# Redwork & Piecing Tutorial



## RedHeadedTricia

Redwork Snowman Wall Hanging Tutorial

I wanted to share with you this Redwork Snowman that I made using things that I had on hand. I have this on my blog and I am a leader for doing a Project Of the Month (POM) on another board. I wanted to also share with my Homesteader friends. So Thank You Angie for allowing that to happen.

The thought process was to find & make things that might make wonderful gifts throughout the year so you could make them for those you love or even for making them for our own "Annual Holiday Anything Homemade" swap at the end of the year. Think of it as suggestion box rather it be Veteran swapper or even for those Newbies that are joining us for the first time. 

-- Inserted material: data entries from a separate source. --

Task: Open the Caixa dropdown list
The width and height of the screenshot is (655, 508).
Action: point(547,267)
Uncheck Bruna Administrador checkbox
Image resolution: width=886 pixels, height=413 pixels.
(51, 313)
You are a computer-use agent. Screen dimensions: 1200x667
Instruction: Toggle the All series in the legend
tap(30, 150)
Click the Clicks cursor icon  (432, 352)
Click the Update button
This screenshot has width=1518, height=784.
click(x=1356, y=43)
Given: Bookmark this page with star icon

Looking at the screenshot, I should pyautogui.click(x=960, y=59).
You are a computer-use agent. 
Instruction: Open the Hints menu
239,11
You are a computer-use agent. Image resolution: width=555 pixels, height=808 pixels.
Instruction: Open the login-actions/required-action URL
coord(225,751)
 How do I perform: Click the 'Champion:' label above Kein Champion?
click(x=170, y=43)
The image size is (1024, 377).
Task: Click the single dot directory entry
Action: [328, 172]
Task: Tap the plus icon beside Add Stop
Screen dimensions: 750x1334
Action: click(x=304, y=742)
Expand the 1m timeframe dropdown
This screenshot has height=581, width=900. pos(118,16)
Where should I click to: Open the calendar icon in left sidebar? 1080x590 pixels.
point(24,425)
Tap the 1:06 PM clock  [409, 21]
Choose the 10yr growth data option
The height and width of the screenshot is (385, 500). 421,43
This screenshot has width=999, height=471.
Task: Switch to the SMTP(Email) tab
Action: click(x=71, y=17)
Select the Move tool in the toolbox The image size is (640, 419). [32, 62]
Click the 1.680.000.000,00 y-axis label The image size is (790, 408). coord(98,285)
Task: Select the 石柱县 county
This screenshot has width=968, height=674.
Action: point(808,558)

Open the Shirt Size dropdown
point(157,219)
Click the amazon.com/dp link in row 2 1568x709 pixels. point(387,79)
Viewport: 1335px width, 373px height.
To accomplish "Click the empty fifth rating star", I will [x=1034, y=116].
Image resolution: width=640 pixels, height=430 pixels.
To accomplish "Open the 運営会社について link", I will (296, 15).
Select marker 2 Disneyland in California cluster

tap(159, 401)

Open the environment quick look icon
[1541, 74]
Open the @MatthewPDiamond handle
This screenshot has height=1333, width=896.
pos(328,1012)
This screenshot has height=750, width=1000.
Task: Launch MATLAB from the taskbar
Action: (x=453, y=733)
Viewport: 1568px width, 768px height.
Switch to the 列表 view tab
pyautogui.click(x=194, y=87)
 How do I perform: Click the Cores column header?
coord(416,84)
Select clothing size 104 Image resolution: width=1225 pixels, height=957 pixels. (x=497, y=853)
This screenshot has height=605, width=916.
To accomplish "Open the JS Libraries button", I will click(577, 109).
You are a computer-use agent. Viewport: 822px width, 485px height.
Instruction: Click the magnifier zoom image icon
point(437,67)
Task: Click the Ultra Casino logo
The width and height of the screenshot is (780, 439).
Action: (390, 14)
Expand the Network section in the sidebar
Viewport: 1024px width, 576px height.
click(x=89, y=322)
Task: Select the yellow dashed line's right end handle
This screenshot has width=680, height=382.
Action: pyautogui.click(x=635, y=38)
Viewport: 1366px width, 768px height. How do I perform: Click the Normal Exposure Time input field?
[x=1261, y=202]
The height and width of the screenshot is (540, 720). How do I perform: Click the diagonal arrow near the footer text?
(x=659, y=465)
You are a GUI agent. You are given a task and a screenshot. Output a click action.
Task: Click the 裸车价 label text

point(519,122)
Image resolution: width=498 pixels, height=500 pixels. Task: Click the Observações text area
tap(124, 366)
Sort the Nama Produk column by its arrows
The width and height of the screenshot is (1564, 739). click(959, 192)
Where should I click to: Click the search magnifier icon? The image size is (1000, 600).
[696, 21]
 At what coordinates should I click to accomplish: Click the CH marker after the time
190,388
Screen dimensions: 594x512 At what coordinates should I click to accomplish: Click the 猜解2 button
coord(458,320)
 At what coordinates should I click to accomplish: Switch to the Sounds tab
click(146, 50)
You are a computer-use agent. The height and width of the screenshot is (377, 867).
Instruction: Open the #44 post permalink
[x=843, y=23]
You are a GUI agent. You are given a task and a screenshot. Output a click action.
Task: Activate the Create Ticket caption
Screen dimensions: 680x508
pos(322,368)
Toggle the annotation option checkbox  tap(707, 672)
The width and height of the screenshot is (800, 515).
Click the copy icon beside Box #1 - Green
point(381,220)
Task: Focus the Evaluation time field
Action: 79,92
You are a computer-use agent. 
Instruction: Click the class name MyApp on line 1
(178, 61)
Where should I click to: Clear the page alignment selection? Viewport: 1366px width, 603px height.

Like I said earlier, I'm working with things on hand, received in swaps, or gifted. I'm trying use my bits without having to shop (which makes the Other Half very happy ). For this darling piece here are some of the things that inspired this wall hanging. 

​ 
I love working with the combination of stitchery and piecing in a lot of my small items. I feel that I can personalize it for a certain person. So let me tell you more about it.

This one starts with a subject search. In this case I wanted a snowman. The nice thing is that you can shrink or enlarge any drawing to fit the size you desire. Now for the centers there are different ways to find the image that you would like to do.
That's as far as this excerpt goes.